Esa apariencia de falsa dureza frívola, tan propia del arquetipo del corresponsal de guerra, que transmitía Hemingway y que imitaba a la perfección Leguineche, encerraba en el fondo una blandura dadivosa, tal vez insegura y a contrapelo, pero nacida de haber conocido a mucha gente y de haberla escuchado aún más.

25 de enero
Si pudiera vender mi alma a algún diablo por poseer un cuadro, solo lo haría por una extraña pintura de Caravaggio que hay en Milán, la conocida como ‘Cesta de frutas’. Es un bodegón subyugante que, no sé por qué, me remite a la esencia de la pintura, al placer de representar y de figurar algo porque sí. Además, es un bodegón imposible, que está ubicado en un espacio que no tiene fondo, ni contexto, ni sombras, que ‘no tiene lugar’. Es un cuadro –más bien pequeño, de 31 x 47- que no enseña nada, ni genera perspectivas, ni movimientos, ni ideas. Es pintar por pintar. Pero también parece guardar un secreto, el mecanismo oculto de algo que, al abrirse, va a revelarnos una verdad. ¿Cuál? Quién sabe, quizá el hecho de que detrás de la pintura no hay más que pintura, variaciones sobre la repetición de la realidad, el mantra infinito de poder nombrar algo, sea por el camino que sea, texto o imagen, y decir: “Esto es esto”.
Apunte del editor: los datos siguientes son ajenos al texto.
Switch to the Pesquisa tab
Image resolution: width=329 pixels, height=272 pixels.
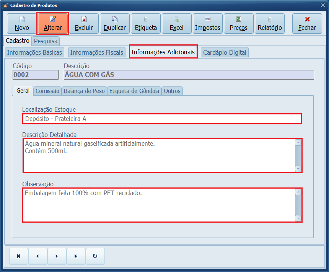46,41
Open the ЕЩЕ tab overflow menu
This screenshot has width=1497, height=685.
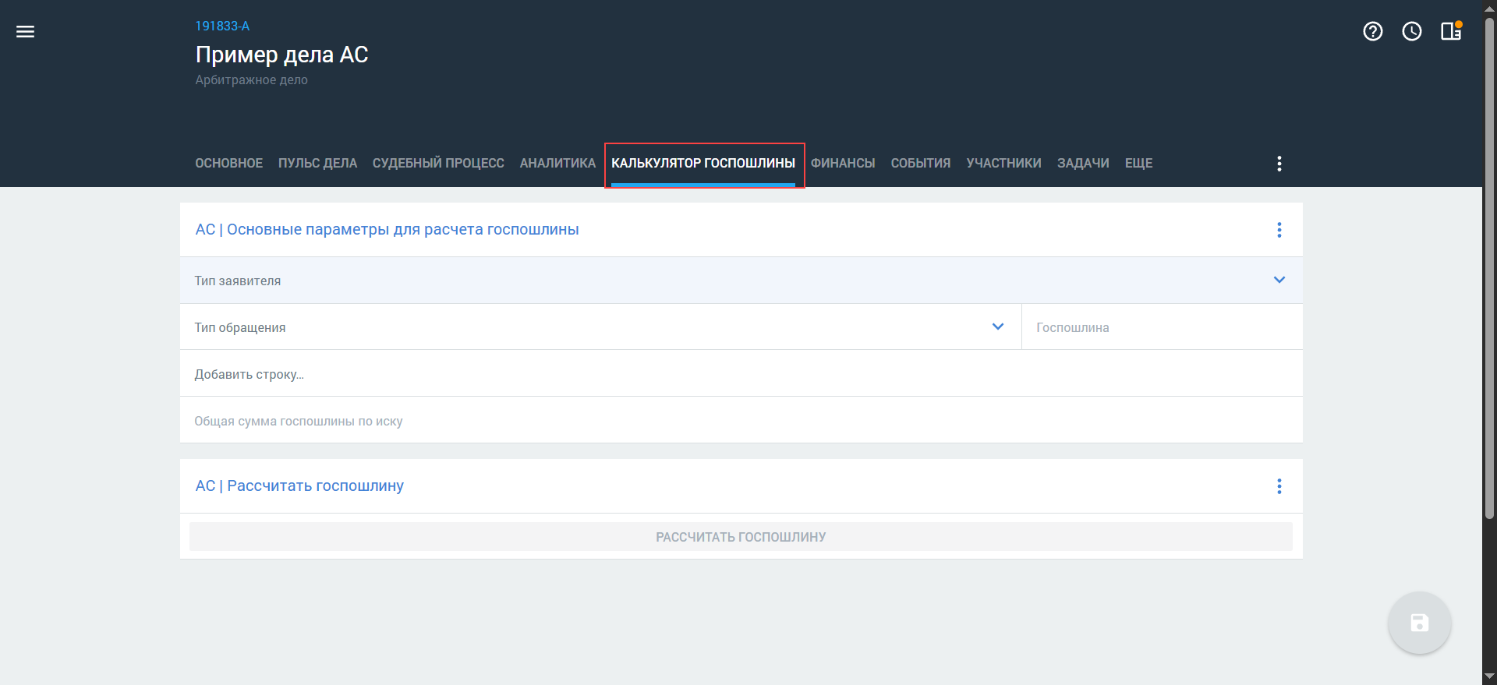click(x=1138, y=164)
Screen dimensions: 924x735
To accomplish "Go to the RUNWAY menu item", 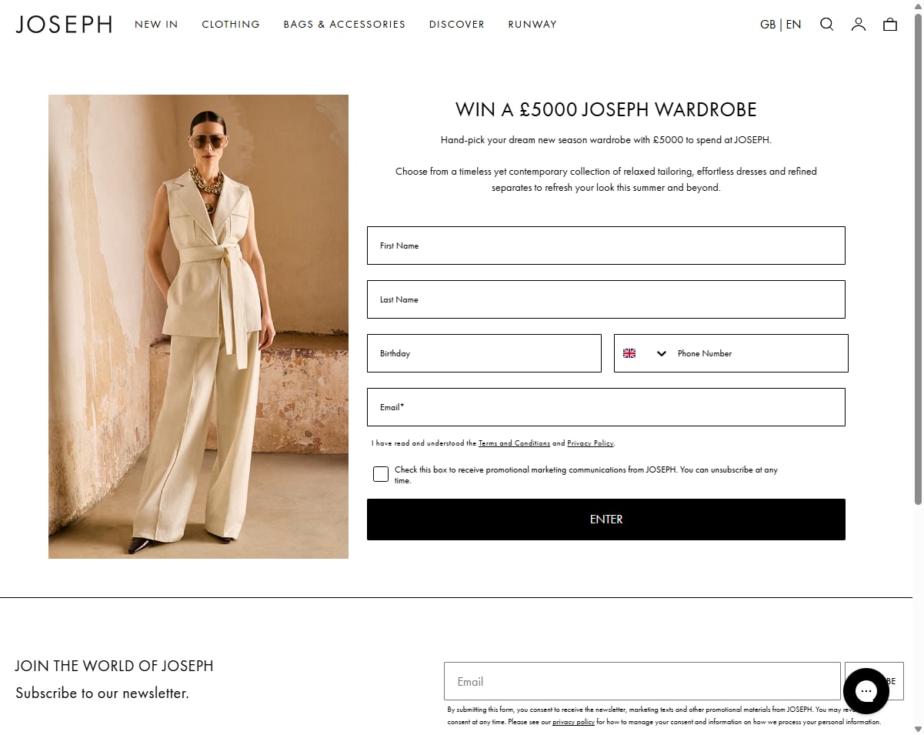I will click(532, 25).
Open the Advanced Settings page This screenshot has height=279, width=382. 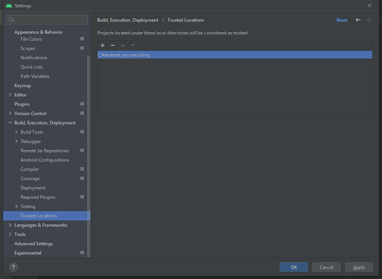click(x=33, y=244)
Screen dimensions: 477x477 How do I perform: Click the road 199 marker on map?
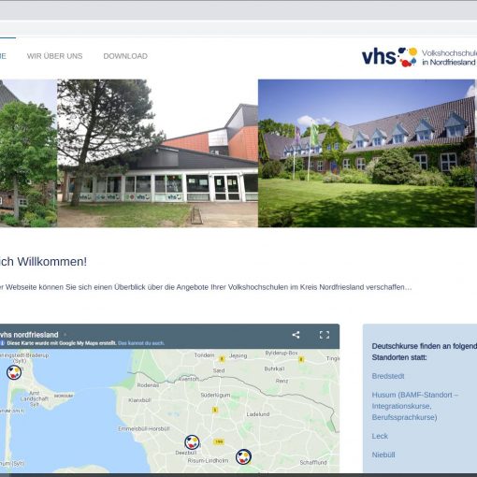pos(219,441)
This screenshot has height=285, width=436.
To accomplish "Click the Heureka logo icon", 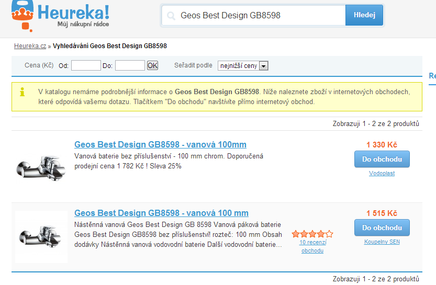I will (x=22, y=14).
Alberto Corazón, en sus últimos trabajos expuestos ahora en la Galería Marlborough, ha culminado una parte de su inagotable diálogo con este cuadro inaudito. Adopta una perspectiva nueva: la memoria, pletórica o titubeante, evoca ese bodegón desde trazos de colores muy vivos. Corazón ha optado por una gimnasia mental (el recuerdo) y física: pintar cada cuadro de un tirón. Sus cuadros son visiones parciales, fragmentos revividos del bodegón inicial. La pincelada nerviosa e intermitente de Corazón rinde un homenaje a tal o cual detalle del cuadro de Caravaggio. En esa translación impulsiva de la memoria, lo que surge es una gama inacabable de bodegones nuevos, tan imposibles y tan caprichosos como el original. En ‘¿Es la memoria un cazador furtivo?’, Alberto Corazón ya explica que lo que él hace es merodear por los alrededores del bodegón de Caravaggio para capturar la presa de esa libertad feliz que transmite. Y lo que ha logrado es hallar su propia libertad feliz. Son cuadros que se adentran por la pintura sin otra búsqueda que la pintura misma. Una aventura gozosa.